A balón parado

Un Frankestein que se come el arbitraje

Como se advirtió el 7 de noviembre pasado, cuando se anunció el regreso de Edgardo Codesal a la Comisión de Arbitraje, el futbol mexicano ha construido un verdadero Frankestein que amenaza con devorar la de por sí poca dignidad con la que se desarrollaban los integrantes de este sector.

Y es que nunca quedó claro quién iba a mandar en una Comisión que hace muy mal su trabajo cuando cada fin de semana sus deficientes resultados se convierten en la comidilla de todos.

Llegó Codesal, aparentemente respaldado por todos, pero no se le dio el poder pleno pues en una decisión a todas luces absurda la Federación Mexicana de Futbol decidió mantener como “Presidente” de los árbitros a Rafael Mancilla, un personaje que no ha demostrado tener más méritos para estar en ese puesto, que las influencias que lo hicieron llegar ahí.

Al arrancar la presente temporada, Codesal y Mancilla quisieron dar una muestra de unidad, presentándose juntos en una conferencia de prensa, pero a lo largo de las semanas ha quedado claro que uno va para un lado y el otro para el sitio distinto.

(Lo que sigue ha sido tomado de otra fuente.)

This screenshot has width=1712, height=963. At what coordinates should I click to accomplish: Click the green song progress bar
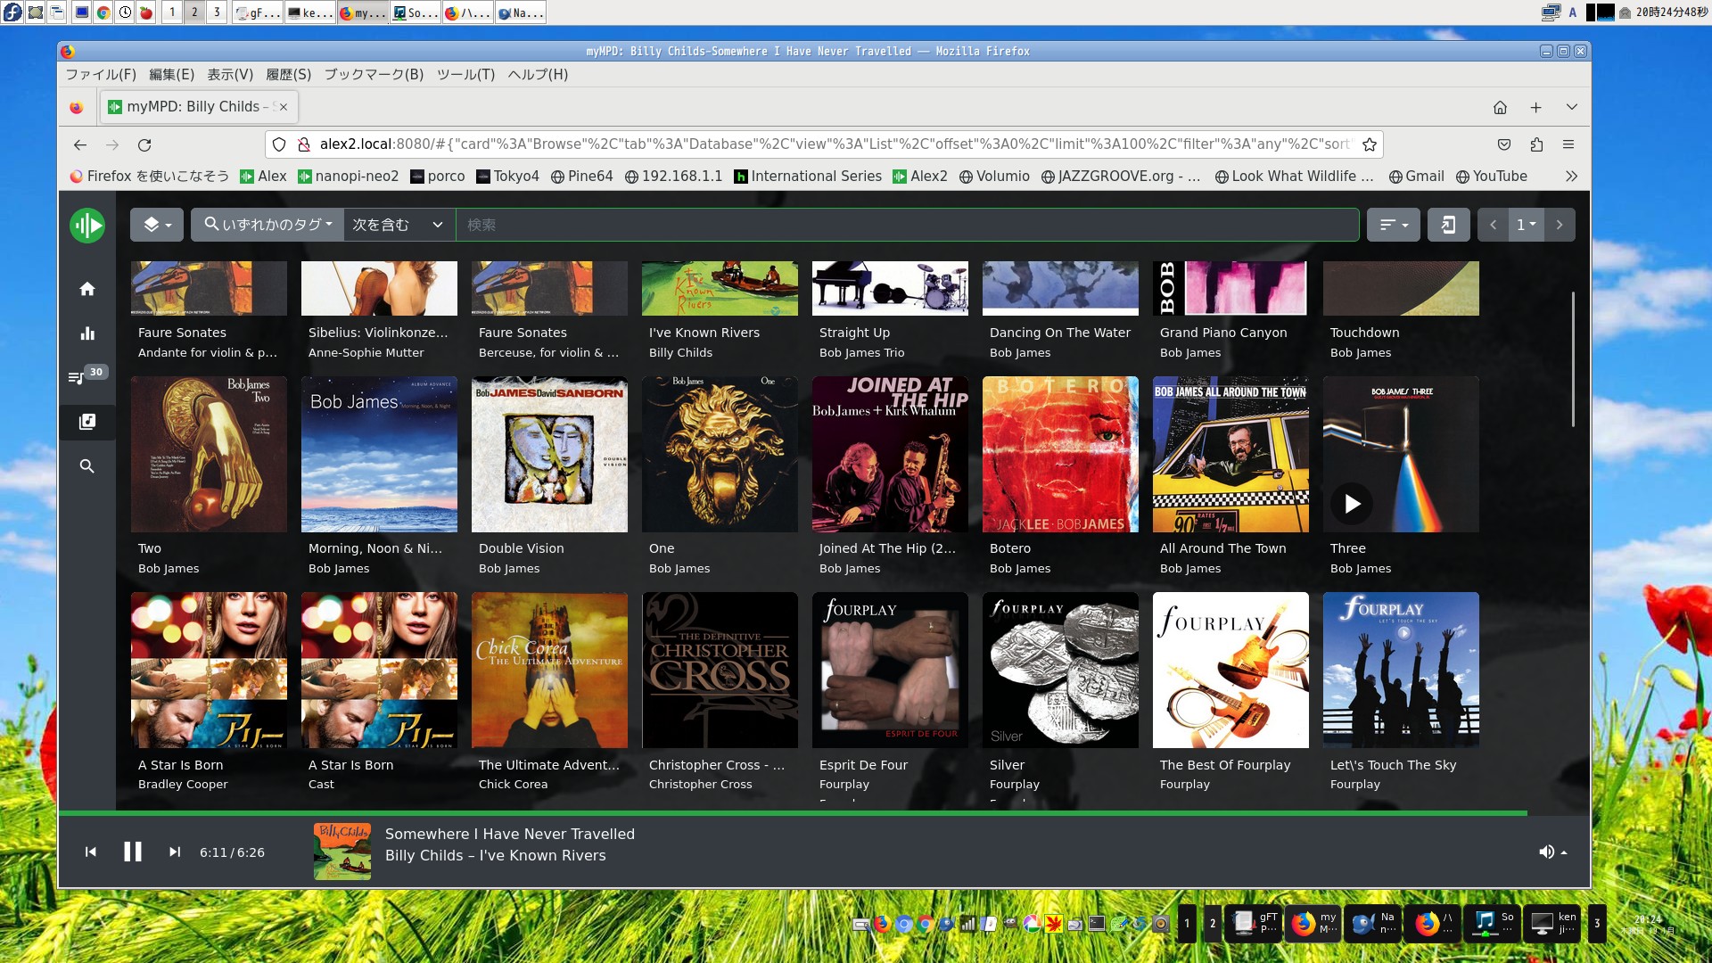click(x=792, y=813)
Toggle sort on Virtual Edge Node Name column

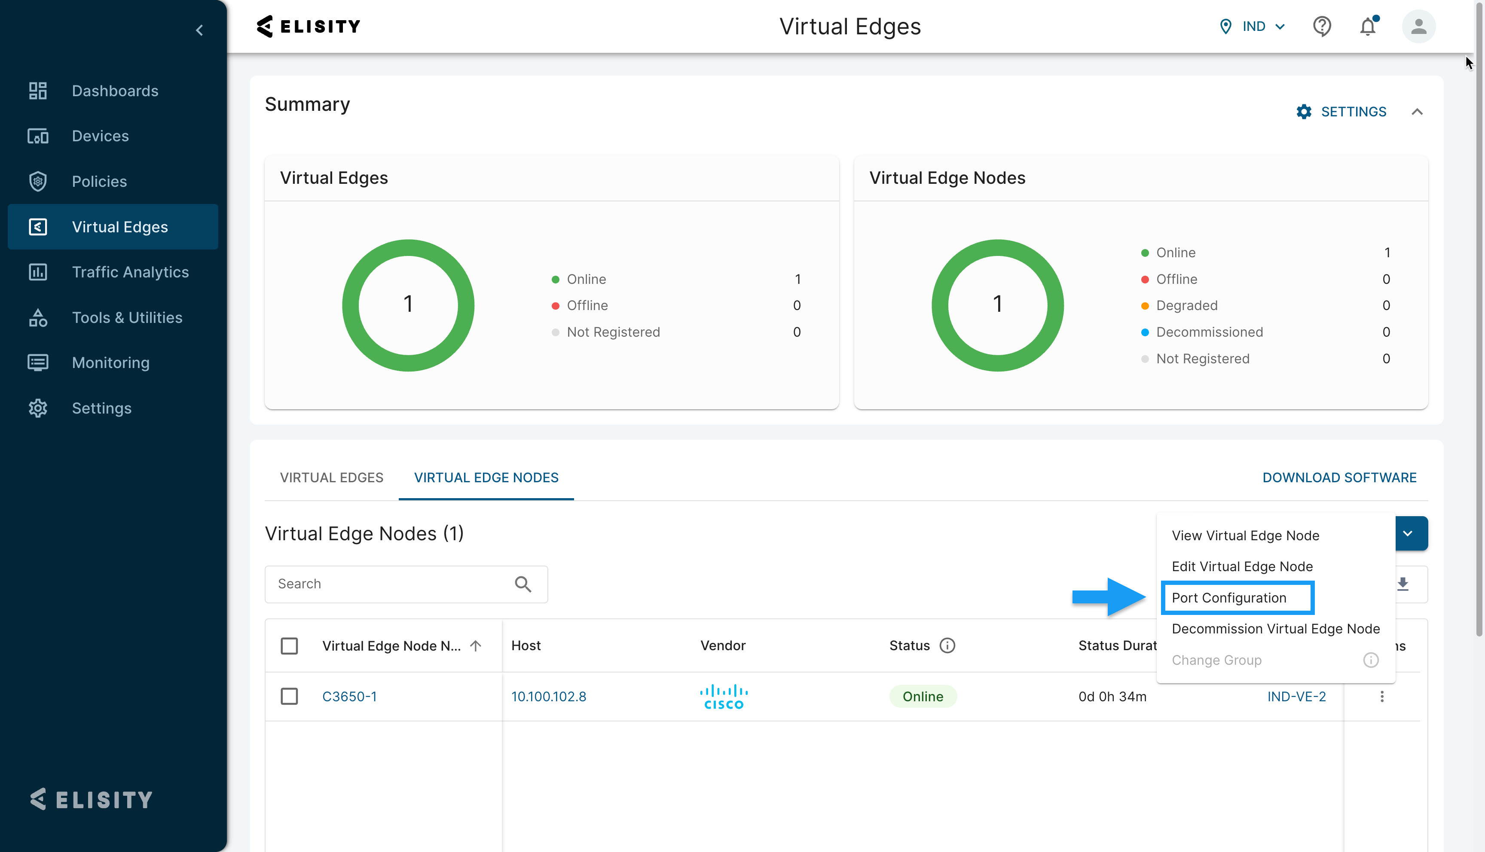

Codesal es el que aparentemente manda, pero tiene un jefe, nada contento con ese estado de cosas, que no se sabe qué hace ya en su cargo. Los resultados son terribles. Los árbitros hacen cada jornada peor su trabajo. Ya no se habla de futbol en México, de buenos goles, de táctica, de aciertos y errores de los entrenadores y jugadores. De lo que se habla es de los increíbles yerros de los silbantes.

Hacen tal mal su trabajo que hasta se pone en duda la honestidad de directivos en temas tan delicados como el descenso.

LA FMF debe decidir de inmediato. Debe acabar con ese monstruo de dos cabezas: Edgardo Codesal o Rafael Mancilla. Uno u otro, pero no juntos. Aquí, con este punto, empieza cualquier programa de trabajo serio para que los árbitros dejen de ser los tristes protagonistas de un juego en el que no lo son.